Iron Mountain ski jump

Iron Mountain ski jump

Thursday, November 4, 2010

Mistakes & Healing

Being the tallest kid in the school at 6’4, and solid instead of skinny, Don Falls was the football and basketball star in my high school. Through the years, he and his wife, Sharon [Parke], have been the primary organizers of our class reunions. Helen and I had not planned to go to our 55 year reunion in June, because it’s a 1400 mile round trip, but Donna [Miller] Huff talked us into it. I’m glad she did.

Don was having back problems. He thought it was from helping a grandson lift a TV set. He was in pain unless he sat, so he sat as he and I chatted before dinner. Then he had to go back to his place at the table. The chair had no arms, and he couldn’t get up. Don is even more solid now than in high school, and I’m sure it must have been a surreal experience for the rest of our classmates to see the skinny newspaper editor [my high school persona] pulling the star athlete up out of his chair.

Don’s pain, though, wasn’t from lifting a TV; it is from cancer.

Cancer develops if the cells make a mistake when they divide. “…as cells divide and reproduce, they sometimes make mistakes that cripple the cells’ defenses against runaway growth.”[1]

Cancer is certainly not confined to old people, but old people get more cancers because their cells have made more divisions and thus have had more opportunities for mistakes.

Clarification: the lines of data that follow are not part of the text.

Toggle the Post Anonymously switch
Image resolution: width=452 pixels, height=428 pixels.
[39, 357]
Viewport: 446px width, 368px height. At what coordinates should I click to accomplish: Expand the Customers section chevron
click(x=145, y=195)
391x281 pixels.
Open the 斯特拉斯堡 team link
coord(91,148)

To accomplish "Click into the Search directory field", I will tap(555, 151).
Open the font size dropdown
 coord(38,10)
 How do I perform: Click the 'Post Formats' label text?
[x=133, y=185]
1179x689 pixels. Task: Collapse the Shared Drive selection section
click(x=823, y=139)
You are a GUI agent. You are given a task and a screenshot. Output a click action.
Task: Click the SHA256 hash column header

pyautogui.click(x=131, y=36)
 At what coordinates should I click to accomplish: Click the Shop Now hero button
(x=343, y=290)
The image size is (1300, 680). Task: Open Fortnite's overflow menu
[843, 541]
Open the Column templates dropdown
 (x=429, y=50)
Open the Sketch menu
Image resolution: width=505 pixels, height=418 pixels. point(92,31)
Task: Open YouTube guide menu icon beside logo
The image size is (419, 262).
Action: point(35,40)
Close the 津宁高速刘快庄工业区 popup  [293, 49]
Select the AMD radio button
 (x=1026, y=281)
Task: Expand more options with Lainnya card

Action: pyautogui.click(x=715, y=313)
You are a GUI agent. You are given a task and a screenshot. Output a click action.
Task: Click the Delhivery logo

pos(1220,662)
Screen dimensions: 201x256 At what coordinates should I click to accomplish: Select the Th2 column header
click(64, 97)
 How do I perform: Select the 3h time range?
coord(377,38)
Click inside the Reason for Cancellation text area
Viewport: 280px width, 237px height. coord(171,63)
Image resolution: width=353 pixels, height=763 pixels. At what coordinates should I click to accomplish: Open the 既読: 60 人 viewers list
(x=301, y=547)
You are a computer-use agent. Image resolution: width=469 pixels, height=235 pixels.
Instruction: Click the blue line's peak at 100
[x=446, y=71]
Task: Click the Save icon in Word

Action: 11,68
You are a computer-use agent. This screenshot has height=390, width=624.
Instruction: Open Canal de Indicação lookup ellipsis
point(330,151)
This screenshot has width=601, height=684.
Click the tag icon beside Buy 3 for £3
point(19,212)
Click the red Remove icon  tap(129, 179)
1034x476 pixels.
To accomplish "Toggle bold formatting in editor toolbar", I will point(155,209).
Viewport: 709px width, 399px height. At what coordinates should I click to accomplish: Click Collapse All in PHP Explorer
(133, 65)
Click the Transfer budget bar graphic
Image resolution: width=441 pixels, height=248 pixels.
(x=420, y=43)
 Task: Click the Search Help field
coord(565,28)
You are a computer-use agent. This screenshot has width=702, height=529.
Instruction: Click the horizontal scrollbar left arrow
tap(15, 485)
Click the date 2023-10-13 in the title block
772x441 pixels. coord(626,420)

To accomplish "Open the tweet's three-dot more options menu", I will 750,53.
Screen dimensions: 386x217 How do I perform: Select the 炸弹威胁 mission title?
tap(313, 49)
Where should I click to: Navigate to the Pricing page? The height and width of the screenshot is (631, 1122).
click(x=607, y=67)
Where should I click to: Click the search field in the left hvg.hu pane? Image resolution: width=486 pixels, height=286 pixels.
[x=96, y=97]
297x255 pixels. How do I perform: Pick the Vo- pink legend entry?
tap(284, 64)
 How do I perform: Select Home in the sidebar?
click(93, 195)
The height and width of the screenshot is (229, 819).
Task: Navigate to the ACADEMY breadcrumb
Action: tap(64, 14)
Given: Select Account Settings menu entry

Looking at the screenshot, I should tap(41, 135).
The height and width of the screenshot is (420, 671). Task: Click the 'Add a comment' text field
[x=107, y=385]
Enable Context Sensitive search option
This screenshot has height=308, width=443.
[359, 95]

It’s not just our cells, though, is it? Just by living long, we’ve had more opportunities for mistakes, mistakes that result in cancers of relationships and memory and hope. I don’t know about you, but I’ve made the most of those opportunities. The good news is that there is healing.

Not necessarily cure. As I pray for Don and other cancer patients during my 2 am prayer watch in the night, I know that his body will probably not survive. We don’t live forever. I see obits every day for people younger than Don and I. There may not be a cure for the mistakes our cells have made, but there is healing for the mistakes our brains and tongues and hands have made. It is called forgiveness. So for Don, and for me, I pray for healing.

And also for you,

[1] Malcolm Gladwell, “What the Dog Saw,” page 112.